Santa Caterina (Siena 1347- 1380) terziaria domenicana.
Festeggiamo Caterina da Siena, vergine consacrata a Dio nella famiglia domenicana, dottore della chiesa e patrona d’Italia insieme a San Francesco d’Assisi. Pressochè illetterata, conobbe le profondità dell’amore di Dio attraverso la contemplazione assidua, la preghiera ardente e l’instancabile dono di sé, a servizio della Chiesa e dei moltissimi discepoli che Dio le aveva donato e che, a ragione, la chiamavano mamma.

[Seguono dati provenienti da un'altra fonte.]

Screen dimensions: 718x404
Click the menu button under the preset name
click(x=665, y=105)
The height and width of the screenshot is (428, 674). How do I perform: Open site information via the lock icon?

Preso su di sé il giogo di Cristo, continuamente memore del sangue di quell’ innocentissimo Agnello, sangue sparso con tanto fuoco d’amore, Caterina consumò se stessa camminando nella luce e nella carità di Dio. Onoriamola con gioia e accogliamo l’invito con il quale ella suggellava ogni suo scritto: “Permanete nella santa direzione di Gesù dolce, Gesù amore”.